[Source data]
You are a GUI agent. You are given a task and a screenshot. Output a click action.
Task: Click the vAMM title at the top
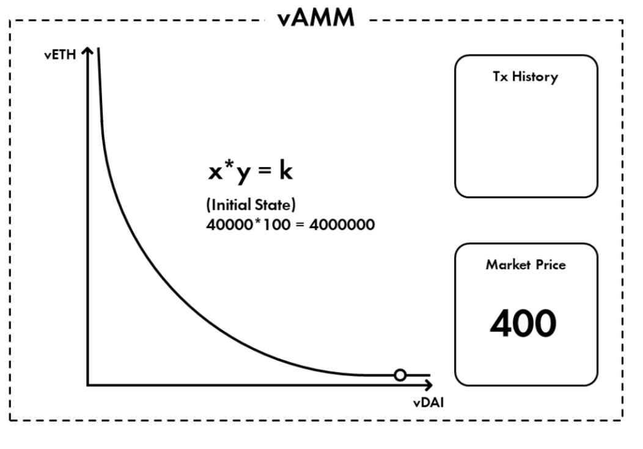tap(316, 18)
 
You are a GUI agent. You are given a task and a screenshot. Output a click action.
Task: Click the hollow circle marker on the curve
tap(400, 375)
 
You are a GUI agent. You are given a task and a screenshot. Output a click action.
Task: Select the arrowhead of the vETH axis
tap(89, 52)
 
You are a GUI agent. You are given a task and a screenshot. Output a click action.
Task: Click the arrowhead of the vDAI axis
tap(428, 385)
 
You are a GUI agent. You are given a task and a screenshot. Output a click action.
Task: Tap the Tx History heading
tap(526, 77)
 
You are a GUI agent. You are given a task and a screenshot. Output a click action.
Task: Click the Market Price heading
tap(526, 265)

PROBLEM STATEMENT
Reproduce every row above word for word, leaving out the picture.

RESULT BELOW
You are a GUI agent. You are given a task and a screenshot. Output a click action.
Task: Click the vAMM title at the top
tap(316, 18)
 
You are a GUI agent. You are given a task and a screenshot. Output a click action.
Task: Click the hollow circle marker on the curve
tap(400, 375)
 
You are a GUI agent. You are given a task and a screenshot. Output a click action.
Task: Select the arrowhead of the vETH axis
tap(89, 52)
 
You are a GUI agent. You are given a task and a screenshot. Output a click action.
Task: Click the arrowhead of the vDAI axis
tap(428, 385)
 
You are a GUI agent. You are given a task and a screenshot. Output a click action.
Task: Tap the Tx History heading
tap(526, 77)
 
You are a GUI agent. You are given a task and a screenshot. Output a click action.
Task: Click the Market Price heading
tap(526, 265)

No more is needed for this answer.